Левая рука зудит. Так настойчиво и решительно, что я всё время бросаю на неё взгляд, ласково утешая: скоро, скоро. Потерпи немного, ладно? Скоро у тебя будет свой рисунок. Ждать ей не хочется, конечно. Как и мне самой. Как только находишь свой рисунок, сомнения вмиг исчезают. Просто вдруг осознаёшь, что своё нашёл, что оно уже родное, близкое, оно то значимое, то верное, то истинное, то… в общем, то, что искал. И скорее хочется на тело. Ощущается, как будто рисунок уже там, просто его ещё не видно, и всегда там, на самом деле, был, просто ты этого не знал. А теперь осознал, распознал, и всё. Шепчу только: скоро, скоро. 

Я сейчас просто сижу в лучшем месте на свете: в своей комнате, дома. Здесь всегда спокойно душе, хотя и пережила она здесь многое. Если мне нужно устаканить мысли и сердце, если необходимо умиротворение, тишина, размеренность, стабильность, домашняя обитель, я всегда нахожу их здесь. Эта комната как точка, в которой всё сходится. Пусть порой отсюда и хочется сбежать. Но по-честному, отовсюду однажды хочется сбежать. Не в любое место, правда, хочется возвращаться. 

Так вот сижу я в своей тишине, в лучшем месте, солнце мне слепит правый глаз, проснулся прохладный ветер и втекает, тревожа занавески, и пахнет зеленью, и землёй, и летом, и планетой, и жизнью, и хорошо так, как давно уже не было. Я забыла, что бывает так хорошо, и мне сейчас невероятно от этого тошно и жутко. Я всегда верила, что из тех, кто в любое время и при любых обстоятельствах умеет находить эти моменты, умеет остановиться, отбросить всё и ощутить всей собой, как мир прекрасен и что прекрасен он несмотря ни на что. Последние несколько месяцев немного потрепали мою веру в эту себя. 
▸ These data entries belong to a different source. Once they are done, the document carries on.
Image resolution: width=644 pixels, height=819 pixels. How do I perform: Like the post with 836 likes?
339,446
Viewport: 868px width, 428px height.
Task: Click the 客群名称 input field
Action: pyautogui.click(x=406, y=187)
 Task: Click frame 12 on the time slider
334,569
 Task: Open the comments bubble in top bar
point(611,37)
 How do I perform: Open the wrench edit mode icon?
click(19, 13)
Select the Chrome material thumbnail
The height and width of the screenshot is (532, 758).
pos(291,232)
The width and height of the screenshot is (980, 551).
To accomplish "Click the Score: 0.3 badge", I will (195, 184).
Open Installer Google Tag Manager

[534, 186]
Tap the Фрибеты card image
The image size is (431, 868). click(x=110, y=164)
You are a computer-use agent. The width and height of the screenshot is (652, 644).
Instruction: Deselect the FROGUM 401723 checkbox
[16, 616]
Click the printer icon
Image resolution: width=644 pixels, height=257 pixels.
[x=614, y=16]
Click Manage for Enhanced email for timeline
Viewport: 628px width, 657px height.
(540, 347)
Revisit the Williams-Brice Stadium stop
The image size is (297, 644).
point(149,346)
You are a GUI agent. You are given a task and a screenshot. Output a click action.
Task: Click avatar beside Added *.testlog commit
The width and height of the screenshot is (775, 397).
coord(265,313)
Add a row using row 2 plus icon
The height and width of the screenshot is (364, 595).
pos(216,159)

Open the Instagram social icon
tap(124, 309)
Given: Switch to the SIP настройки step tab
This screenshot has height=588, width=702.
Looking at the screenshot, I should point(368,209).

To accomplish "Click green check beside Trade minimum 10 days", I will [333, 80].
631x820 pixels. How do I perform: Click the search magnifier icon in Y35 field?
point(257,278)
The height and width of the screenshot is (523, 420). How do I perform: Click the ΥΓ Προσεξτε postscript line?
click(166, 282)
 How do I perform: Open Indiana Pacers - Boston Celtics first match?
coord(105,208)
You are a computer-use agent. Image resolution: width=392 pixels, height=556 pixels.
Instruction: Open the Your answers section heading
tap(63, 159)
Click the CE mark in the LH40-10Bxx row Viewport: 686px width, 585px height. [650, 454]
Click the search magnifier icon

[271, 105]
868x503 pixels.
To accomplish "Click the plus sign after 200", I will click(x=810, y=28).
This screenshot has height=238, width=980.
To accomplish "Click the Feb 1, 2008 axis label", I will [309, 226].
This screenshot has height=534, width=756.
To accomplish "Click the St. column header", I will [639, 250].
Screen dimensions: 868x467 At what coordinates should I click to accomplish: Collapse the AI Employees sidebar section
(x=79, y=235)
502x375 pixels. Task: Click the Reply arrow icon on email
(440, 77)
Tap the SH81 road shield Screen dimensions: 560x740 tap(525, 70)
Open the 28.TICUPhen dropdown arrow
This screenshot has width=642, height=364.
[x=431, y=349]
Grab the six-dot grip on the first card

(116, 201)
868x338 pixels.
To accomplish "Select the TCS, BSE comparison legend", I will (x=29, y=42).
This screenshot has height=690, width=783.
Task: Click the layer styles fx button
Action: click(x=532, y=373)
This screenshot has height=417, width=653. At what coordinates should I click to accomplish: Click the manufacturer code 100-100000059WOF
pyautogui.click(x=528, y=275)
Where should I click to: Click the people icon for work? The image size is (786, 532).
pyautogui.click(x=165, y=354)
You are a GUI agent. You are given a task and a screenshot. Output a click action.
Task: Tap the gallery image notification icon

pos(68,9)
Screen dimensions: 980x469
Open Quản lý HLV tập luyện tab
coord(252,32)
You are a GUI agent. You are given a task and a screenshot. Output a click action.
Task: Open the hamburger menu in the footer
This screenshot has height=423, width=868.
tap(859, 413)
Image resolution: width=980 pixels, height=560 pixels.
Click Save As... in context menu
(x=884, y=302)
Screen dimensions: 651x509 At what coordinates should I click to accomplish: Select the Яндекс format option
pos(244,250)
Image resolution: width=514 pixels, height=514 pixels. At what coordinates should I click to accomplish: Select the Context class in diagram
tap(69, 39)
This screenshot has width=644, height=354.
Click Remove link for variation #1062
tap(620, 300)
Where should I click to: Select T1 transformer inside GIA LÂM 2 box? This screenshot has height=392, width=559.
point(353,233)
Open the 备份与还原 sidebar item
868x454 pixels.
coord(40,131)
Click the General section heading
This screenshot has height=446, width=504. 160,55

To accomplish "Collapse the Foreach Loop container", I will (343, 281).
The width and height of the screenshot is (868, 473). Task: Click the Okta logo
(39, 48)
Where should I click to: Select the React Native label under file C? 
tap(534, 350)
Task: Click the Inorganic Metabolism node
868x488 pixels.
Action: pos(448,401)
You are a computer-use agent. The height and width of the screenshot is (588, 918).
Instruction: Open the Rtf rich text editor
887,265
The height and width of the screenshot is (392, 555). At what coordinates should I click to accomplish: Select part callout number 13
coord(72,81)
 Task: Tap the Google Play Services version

Ну, по крайней мере я всё так же пью чёрный чай с бергамотом, не ложусь спать, не искупавшись и не посидев перед зеркалом за баночками, и не умею ругаться, не разревевшись; хотя бы это не изменилось. Во что я сейчас верю? Что нормально защищу диплом. Что, скорее всего, выживу и, скорее всего, справлюсь со всей кучей дел, которая решила навалиться разом, придавив меня такой горой камешков, что порой трудно дышать. Что, чтобы что-то написать, нужно взрастить это внутри себя, а если там засуха, то не стоит мучать. Что всё как-нибудь наладится, сложится верным пазлом и Вселенная делает для тебя всё возможное, если ты тоже стараешься. Хотя чаще я, конечно, думаю, что уже вот-вот, сейчас, откину коньки. 

Нужно, наверное, оставить свою засуху в покое. Сначала выбраться из пустыни, так, для начала, выбраться, оклематься и начать свою засуху поливать. Потихоньку да оживёт. А пока просто выбирайся из пустыни.

Просто сосредоточься на том, чтобы успешно её пройти, эту чёртову пустыню. Ну пожалуйста. 

Янтарный, карминно-красный и барвинок крайола

Анке стукнула чашкой о стол. Внутри взметнулось, взбаламутилось и осело. По всей истёртой деревянной поверхности рассыпались полумесяцы: Анке беспрестанно переставляла чашку то туда, то сюда. Сегодня у неё всё шло из рук вон плохо: лист, торчащий в зубах печатной машинки, был девственно чист. Хотелось рьяно и беспорядочно похлопать пальцами по буквам, просто чтобы хоть что-то на нём проявилось, чтобы от души отлегло, но у Анке не поднималась рука.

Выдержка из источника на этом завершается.